他确实挺单纯的,嘴上虽然不同意我过去,但还是详细的给我指了方向。
我跨上摩托车向着北部农牧场出发,有了小袁给我标注的路线,自然寻找起来就顺畅了许多。
半个小时后我进入了北部的谷底,放眼望去便是一眼望不到头的田地牧场,只不过这个季节没有绿油油生机勃勃的感觉,多了一些枯黄的颜色,做手机屏保还差了点,但是那种宽阔和舒适的感觉确实让人忍不住舒服放松起来。
我骑着摩托车放慢速度,沿着农场牧场的边沿绕过去,羊群,牛群,马群还有很多家畜家禽,特别生活化。
偶尔远远的能够看见几个在工作的人,我不确定到底是所谓被控制起来的工人,还是正常雇佣关系的工人和雇主。

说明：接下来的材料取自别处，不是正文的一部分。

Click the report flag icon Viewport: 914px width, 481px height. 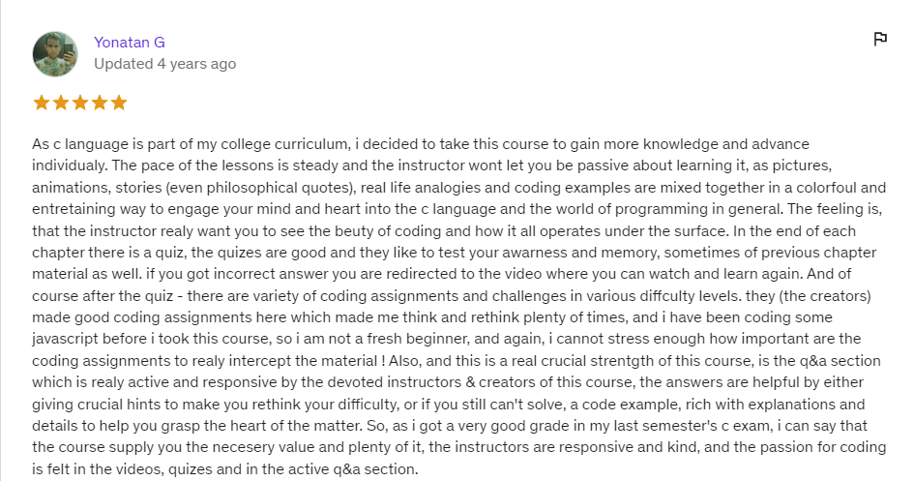(880, 40)
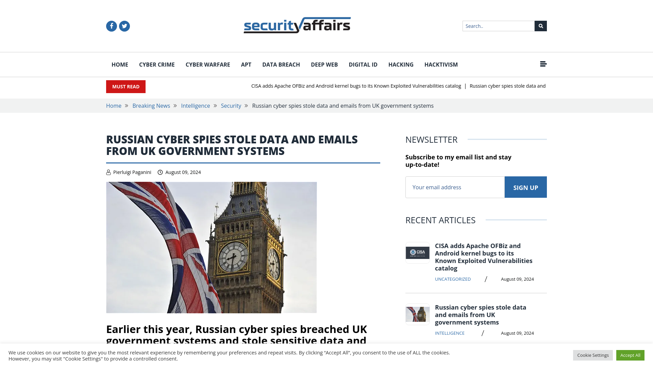Open the Facebook social icon link
This screenshot has height=367, width=653.
(x=111, y=26)
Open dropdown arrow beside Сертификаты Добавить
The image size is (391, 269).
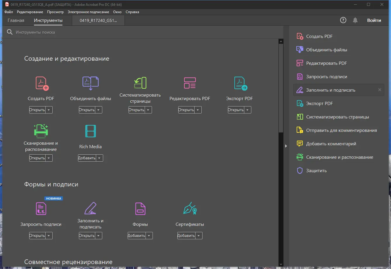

但就目前我所看到的跟罪恶完全扯不上关系,更让我不解的是在这个地理气候条件都很特殊的地方,它的气息居然很自然,没有任何不对劲的地方。
包括现在我也没有察觉到特殊的情况,我一边转悠一边在看不到人的地方布置阵法,这样如果有特殊的东西靠近,我就能够收到感应。
北部的农场牧场面积之大,跨越的幅员之广远远是我所想象不到的,勉强把小袁标注的那几个地方跑了一圈,已经是晚上快要10点了,中途我就吃了几个从苍蝇馆带来的茶叶蛋充饥,此刻在回派出所的路上,我已经饥肠辘辘。